The Purpose and Function of Pancreatic Stents
The pancreas produces digestive juices rich in enzymes that are delivered through the pancreatic duct into the duodenum. When this duct becomes constricted, the flow of these fluids is impeded, causing them to back up into the pancreas itself. This condition can lead to significant inflammation and chronic pain.
Pancreatic stents counteract this blockage, allowing digestive enzymes to reach the gut and relieving ductal pressure. The most common indication is to treat ductal strictures, which are narrowings often caused by scarring from chronic inflammation. Stents also facilitate drainage when the duct is blocked by stones or external compression from tumors.
In a therapeutic setting, the stent mechanically widens the narrowed segment of the duct, helping to reshape the passage over time. Stents are also sometimes placed prophylactically to prevent strictures from forming, such as after complex surgical procedures involving the pancreas.
Stents are categorized as temporary or permanent, based on their material and the patient’s long-term needs. Temporary stents are typically made of plastic and used for benign conditions, requiring periodic replacement because they are prone to clogging. Permanent stents are usually self-expanding metal meshes, designed to remain in place for longer periods, often used when an obstruction is not expected to resolve.
Placement Procedures: How Pancreatic Stents Are Inserted
Pancreatic stent placement is a minimally invasive procedure, most commonly performed using Endoscopic Retrograde Cholangiopancreatography (ERCP). Before the procedure, patients fast for at least six hours. Sedation or general anesthesia is administered to keep the patient comfortable and still throughout the process.
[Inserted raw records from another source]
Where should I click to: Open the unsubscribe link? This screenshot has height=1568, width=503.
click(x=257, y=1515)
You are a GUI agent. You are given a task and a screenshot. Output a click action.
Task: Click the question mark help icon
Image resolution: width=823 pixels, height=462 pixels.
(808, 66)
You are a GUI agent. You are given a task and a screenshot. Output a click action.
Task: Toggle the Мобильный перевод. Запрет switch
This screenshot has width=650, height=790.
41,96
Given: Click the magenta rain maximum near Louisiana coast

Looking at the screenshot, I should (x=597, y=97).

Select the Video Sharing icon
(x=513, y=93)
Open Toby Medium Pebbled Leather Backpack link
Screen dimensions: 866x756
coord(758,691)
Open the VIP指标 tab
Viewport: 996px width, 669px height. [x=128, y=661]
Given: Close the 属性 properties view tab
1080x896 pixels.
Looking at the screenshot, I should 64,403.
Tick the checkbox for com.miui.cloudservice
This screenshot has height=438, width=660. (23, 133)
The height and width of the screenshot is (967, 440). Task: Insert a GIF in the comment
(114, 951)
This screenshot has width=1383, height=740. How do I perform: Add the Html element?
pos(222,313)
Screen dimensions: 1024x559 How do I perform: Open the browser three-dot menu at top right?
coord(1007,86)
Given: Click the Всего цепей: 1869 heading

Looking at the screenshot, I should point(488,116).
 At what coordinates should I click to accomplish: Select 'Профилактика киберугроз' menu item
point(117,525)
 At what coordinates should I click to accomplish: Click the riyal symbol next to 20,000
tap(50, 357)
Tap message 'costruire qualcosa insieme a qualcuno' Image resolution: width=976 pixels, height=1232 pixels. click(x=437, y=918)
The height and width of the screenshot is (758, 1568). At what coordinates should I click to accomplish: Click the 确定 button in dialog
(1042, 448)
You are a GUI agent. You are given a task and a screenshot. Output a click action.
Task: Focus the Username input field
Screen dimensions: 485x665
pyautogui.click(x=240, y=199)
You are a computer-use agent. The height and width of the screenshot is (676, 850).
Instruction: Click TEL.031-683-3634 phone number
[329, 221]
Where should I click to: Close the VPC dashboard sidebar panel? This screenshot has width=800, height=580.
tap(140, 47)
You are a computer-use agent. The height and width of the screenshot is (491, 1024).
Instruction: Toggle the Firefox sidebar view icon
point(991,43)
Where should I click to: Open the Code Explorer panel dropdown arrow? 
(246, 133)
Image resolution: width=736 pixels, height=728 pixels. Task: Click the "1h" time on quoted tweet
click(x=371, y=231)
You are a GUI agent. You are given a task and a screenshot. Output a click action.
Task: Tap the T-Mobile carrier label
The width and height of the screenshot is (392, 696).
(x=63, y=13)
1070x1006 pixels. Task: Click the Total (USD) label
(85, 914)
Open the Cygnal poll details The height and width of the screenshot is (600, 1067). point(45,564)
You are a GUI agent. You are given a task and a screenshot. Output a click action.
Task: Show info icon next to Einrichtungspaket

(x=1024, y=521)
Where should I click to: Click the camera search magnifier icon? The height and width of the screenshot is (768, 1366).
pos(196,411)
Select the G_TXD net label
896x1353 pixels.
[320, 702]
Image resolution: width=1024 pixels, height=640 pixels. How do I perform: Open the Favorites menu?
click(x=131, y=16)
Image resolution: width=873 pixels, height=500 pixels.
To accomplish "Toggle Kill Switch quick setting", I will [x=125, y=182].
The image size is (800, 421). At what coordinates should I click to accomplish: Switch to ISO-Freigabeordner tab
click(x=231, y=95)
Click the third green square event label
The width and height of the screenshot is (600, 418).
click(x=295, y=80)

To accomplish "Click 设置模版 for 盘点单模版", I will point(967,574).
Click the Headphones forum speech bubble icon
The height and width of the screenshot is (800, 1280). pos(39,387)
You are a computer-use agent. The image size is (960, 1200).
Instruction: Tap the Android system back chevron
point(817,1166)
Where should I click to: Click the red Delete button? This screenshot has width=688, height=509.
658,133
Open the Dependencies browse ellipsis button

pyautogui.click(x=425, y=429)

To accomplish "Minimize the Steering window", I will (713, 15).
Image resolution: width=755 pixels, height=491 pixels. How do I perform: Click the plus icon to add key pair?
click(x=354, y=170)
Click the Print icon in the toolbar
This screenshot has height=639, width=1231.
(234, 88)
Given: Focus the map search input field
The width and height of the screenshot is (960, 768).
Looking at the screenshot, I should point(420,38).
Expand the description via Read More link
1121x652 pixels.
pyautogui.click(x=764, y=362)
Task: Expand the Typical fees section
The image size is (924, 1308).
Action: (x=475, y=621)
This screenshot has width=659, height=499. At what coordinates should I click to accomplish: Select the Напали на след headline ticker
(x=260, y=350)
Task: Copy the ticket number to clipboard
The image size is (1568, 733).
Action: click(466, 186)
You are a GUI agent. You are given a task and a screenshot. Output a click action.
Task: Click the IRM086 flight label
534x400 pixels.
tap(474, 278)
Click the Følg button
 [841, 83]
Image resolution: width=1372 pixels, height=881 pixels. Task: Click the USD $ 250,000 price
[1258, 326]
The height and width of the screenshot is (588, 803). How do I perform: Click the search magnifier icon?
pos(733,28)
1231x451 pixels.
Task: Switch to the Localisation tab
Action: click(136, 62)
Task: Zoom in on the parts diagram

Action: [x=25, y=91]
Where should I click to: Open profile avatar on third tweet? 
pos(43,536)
During ERCP, a specialized, flexible endoscope is guided through the mouth, down the esophagus, and into the duodenum, where the pancreatic duct opening is located. The physician inserts a thin guidewire into the duct and navigates it past the point of blockage or narrowing. A contrast dye is injected, and X-ray imaging (fluoroscopy) is used to visualize the ductal anatomy and confirm the guidewire’s precise location.
Once the guidewire is positioned, the stent is threaded over it and advanced into the duct, placing it across the stricture. The stent is deployed to open the narrowed section, and the guidewire is removed, leaving the stent in place to restore drainage. The entire procedure typically takes between 30 and 60 minutes.
In situations where the standard ERCP approach is not feasible, such as with surgically altered anatomy or an inability to access the duct opening, Endoscopic Ultrasound (EUS) is utilized. EUS involves an endoscope equipped with an ultrasound probe that provides detailed images of the pancreas and surrounding structures. The doctor uses EUS guidance to puncture the pancreatic duct, usually through the wall of the stomach or duodenum, creating a new access route.
This EUS-guided approach allows for the creation of a tract into the duct, often followed by dilation using a balloon or other device. Once the tract is wide enough, the stent is placed, bridging the pancreatic duct to the digestive tract to bypass the original obstruction. The EUS method is typically reserved for cases that have failed conventional endoscopic techniques.
Living with a Pancreatic Stent: Monitoring and Potential Issues
After the stent is placed, patients are monitored closely in a recovery area until the effects of the sedation wear off. Most patients resume drinking and eating a light diet shortly after the procedure. Because the stent is a foreign object, careful monitoring and follow-up care are necessary to ensure its continued function.
Temporary plastic stents are not meant to remain indefinitely, as pancreatic juice can cause them to clog quickly. They typically need to be exchanged or removed within a period ranging from a few weeks to several months, depending on the underlying condition. For strictures associated with chronic inflammation, a series of sequential stent exchanges, sometimes with increasing size, may be required over six to twelve months to achieve lasting dilation.
The most common concern is the potential for the stent to become blocked or to migrate out of its intended position. Blockage can occur due to a build-up of pancreatic fluid debris or tissue growth, leading to a return of symptoms like abdominal pain. Stent migration can cause the device to be ineffective or lead to complications.
Patients should seek immediate medical attention if they experience severe, worsening abdominal pain, persistent vomiting, or a high temperature accompanied by chills. These symptoms can signal a serious complication, such as a blocked stent leading to acute pancreatitis or an infection. For temporary stents, removal is performed using a repeat endoscopic procedure (ERCP), utilizing specialized tools like grasping forceps or retrieval balloons to withdraw the device.